DATA RECORDS
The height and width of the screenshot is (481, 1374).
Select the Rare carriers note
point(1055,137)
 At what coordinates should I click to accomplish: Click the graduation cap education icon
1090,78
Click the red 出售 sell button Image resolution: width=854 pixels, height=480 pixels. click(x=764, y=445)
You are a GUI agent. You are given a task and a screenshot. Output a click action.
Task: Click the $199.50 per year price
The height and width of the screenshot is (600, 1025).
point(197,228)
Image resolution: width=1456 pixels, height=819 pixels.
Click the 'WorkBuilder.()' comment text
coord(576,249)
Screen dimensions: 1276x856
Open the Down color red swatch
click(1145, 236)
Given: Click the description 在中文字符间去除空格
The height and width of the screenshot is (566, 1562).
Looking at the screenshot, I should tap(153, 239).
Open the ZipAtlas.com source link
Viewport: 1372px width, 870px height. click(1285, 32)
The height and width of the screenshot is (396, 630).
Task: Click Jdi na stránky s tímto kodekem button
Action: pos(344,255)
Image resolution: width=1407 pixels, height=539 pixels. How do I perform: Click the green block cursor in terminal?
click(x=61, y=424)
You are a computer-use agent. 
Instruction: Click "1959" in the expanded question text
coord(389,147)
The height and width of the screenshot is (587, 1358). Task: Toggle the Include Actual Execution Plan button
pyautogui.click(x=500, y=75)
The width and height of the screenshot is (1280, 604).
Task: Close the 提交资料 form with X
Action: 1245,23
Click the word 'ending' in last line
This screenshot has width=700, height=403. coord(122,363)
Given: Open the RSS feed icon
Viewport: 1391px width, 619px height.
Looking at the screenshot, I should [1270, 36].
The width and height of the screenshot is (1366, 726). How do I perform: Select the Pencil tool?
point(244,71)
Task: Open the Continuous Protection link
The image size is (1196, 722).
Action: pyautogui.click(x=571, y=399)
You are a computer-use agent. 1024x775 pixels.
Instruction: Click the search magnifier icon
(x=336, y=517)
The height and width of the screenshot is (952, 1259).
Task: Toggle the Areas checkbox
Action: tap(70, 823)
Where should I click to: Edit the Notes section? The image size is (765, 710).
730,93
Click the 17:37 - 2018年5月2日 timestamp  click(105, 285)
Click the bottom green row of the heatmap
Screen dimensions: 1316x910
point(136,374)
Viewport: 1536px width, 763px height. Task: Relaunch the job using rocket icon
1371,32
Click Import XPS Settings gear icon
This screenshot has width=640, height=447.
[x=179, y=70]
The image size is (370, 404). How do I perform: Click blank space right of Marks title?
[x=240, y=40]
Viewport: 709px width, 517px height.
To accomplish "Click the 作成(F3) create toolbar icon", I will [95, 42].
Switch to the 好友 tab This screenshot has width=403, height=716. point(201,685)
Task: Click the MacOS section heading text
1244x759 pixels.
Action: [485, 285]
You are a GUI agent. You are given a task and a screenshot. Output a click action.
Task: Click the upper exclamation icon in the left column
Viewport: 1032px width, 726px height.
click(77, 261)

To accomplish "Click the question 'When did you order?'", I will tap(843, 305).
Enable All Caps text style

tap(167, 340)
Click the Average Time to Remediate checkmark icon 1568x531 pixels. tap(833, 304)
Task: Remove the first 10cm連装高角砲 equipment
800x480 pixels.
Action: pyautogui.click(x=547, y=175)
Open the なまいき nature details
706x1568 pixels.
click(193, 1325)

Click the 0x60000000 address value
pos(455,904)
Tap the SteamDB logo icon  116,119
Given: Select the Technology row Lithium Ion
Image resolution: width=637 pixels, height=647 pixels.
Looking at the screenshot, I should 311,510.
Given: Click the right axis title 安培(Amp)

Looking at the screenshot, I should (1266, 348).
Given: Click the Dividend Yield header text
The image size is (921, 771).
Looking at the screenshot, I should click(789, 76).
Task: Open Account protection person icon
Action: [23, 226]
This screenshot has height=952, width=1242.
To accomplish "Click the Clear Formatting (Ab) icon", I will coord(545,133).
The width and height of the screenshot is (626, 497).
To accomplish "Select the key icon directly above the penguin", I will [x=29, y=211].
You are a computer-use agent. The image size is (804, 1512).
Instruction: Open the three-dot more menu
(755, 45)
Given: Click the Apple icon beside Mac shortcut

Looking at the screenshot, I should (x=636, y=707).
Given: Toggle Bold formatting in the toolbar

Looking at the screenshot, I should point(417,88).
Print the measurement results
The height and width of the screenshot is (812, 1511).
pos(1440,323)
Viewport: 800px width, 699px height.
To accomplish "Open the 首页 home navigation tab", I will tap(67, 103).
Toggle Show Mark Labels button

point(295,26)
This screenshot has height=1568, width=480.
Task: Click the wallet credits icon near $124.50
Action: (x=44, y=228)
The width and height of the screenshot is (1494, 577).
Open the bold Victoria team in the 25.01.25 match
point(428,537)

ASSIGNMENT
Each of the entries above should be written out again exactly.

RESULT OF THIS EXERCISE
The height and width of the screenshot is (481, 1374).
Select the Rare carriers note
point(1055,137)
 At what coordinates should I click to accomplish: Click the graduation cap education icon
1090,78
Click the red 出售 sell button Image resolution: width=854 pixels, height=480 pixels. click(x=764, y=445)
You are a GUI agent. You are given a task and a screenshot. Output a click action.
Task: Click the $199.50 per year price
The height and width of the screenshot is (600, 1025).
point(197,228)
Image resolution: width=1456 pixels, height=819 pixels.
Click the 'WorkBuilder.()' comment text
coord(576,249)
Screen dimensions: 1276x856
Open the Down color red swatch
click(1145, 236)
Given: Click the description 在中文字符间去除空格
The height and width of the screenshot is (566, 1562).
Looking at the screenshot, I should tap(153, 239).
Open the ZipAtlas.com source link
Viewport: 1372px width, 870px height. click(1285, 32)
The height and width of the screenshot is (396, 630).
Task: Click Jdi na stránky s tímto kodekem button
Action: pos(344,255)
Image resolution: width=1407 pixels, height=539 pixels. How do I perform: Click the green block cursor in terminal?
click(x=61, y=424)
You are a computer-use agent. 
Instruction: Click "1959" in the expanded question text
coord(389,147)
The height and width of the screenshot is (587, 1358). Task: Toggle the Include Actual Execution Plan button
pyautogui.click(x=500, y=75)
The width and height of the screenshot is (1280, 604).
Task: Close the 提交资料 form with X
Action: 1245,23
Click the word 'ending' in last line
This screenshot has width=700, height=403. coord(122,363)
Given: Open the RSS feed icon
Viewport: 1391px width, 619px height.
Looking at the screenshot, I should [1270, 36].
The width and height of the screenshot is (1366, 726). How do I perform: Select the Pencil tool?
point(244,71)
Task: Open the Continuous Protection link
The image size is (1196, 722).
Action: pyautogui.click(x=571, y=399)
You are a computer-use agent. 1024x775 pixels.
Instruction: Click the search magnifier icon
(x=336, y=517)
The height and width of the screenshot is (952, 1259).
Task: Toggle the Areas checkbox
Action: tap(70, 823)
Where should I click to: Edit the Notes section? The image size is (765, 710).
730,93
Click the 17:37 - 2018年5月2日 timestamp  click(105, 285)
Click the bottom green row of the heatmap
Screen dimensions: 1316x910
point(136,374)
Viewport: 1536px width, 763px height. Task: Relaunch the job using rocket icon
1371,32
Click Import XPS Settings gear icon
This screenshot has width=640, height=447.
[x=179, y=70]
The image size is (370, 404). How do I perform: Click blank space right of Marks title?
[x=240, y=40]
Viewport: 709px width, 517px height.
To accomplish "Click the 作成(F3) create toolbar icon", I will [95, 42].
Switch to the 好友 tab This screenshot has width=403, height=716. point(201,685)
Task: Click the MacOS section heading text
1244x759 pixels.
Action: [485, 285]
You are a GUI agent. You are given a task and a screenshot. Output a click action.
Task: Click the upper exclamation icon in the left column
Viewport: 1032px width, 726px height.
click(77, 261)

To accomplish "Click the question 'When did you order?'", I will tap(843, 305).
Enable All Caps text style

tap(167, 340)
Click the Average Time to Remediate checkmark icon 1568x531 pixels. tap(833, 304)
Task: Remove the first 10cm連装高角砲 equipment
800x480 pixels.
Action: pyautogui.click(x=547, y=175)
Open the なまいき nature details
706x1568 pixels.
click(193, 1325)

Click the 0x60000000 address value
pos(455,904)
Tap the SteamDB logo icon  116,119
Given: Select the Technology row Lithium Ion
Image resolution: width=637 pixels, height=647 pixels.
Looking at the screenshot, I should 311,510.
Given: Click the right axis title 安培(Amp)

Looking at the screenshot, I should (1266, 348).
Given: Click the Dividend Yield header text
The image size is (921, 771).
Looking at the screenshot, I should click(789, 76).
Task: Open Account protection person icon
Action: [23, 226]
This screenshot has height=952, width=1242.
To accomplish "Click the Clear Formatting (Ab) icon", I will coord(545,133).
The width and height of the screenshot is (626, 497).
To accomplish "Select the key icon directly above the penguin", I will [x=29, y=211].
You are a computer-use agent. The image size is (804, 1512).
Instruction: Open the three-dot more menu
(755, 45)
Given: Click the Apple icon beside Mac shortcut

Looking at the screenshot, I should (x=636, y=707).
Given: Toggle Bold formatting in the toolbar

Looking at the screenshot, I should point(417,88).
Print the measurement results
The height and width of the screenshot is (812, 1511).
pos(1440,323)
Viewport: 800px width, 699px height.
To accomplish "Open the 首页 home navigation tab", I will tap(67, 103).
Toggle Show Mark Labels button

point(295,26)
This screenshot has height=1568, width=480.
Task: Click the wallet credits icon near $124.50
Action: (x=44, y=228)
The width and height of the screenshot is (1494, 577).
Open the bold Victoria team in the 25.01.25 match
point(428,537)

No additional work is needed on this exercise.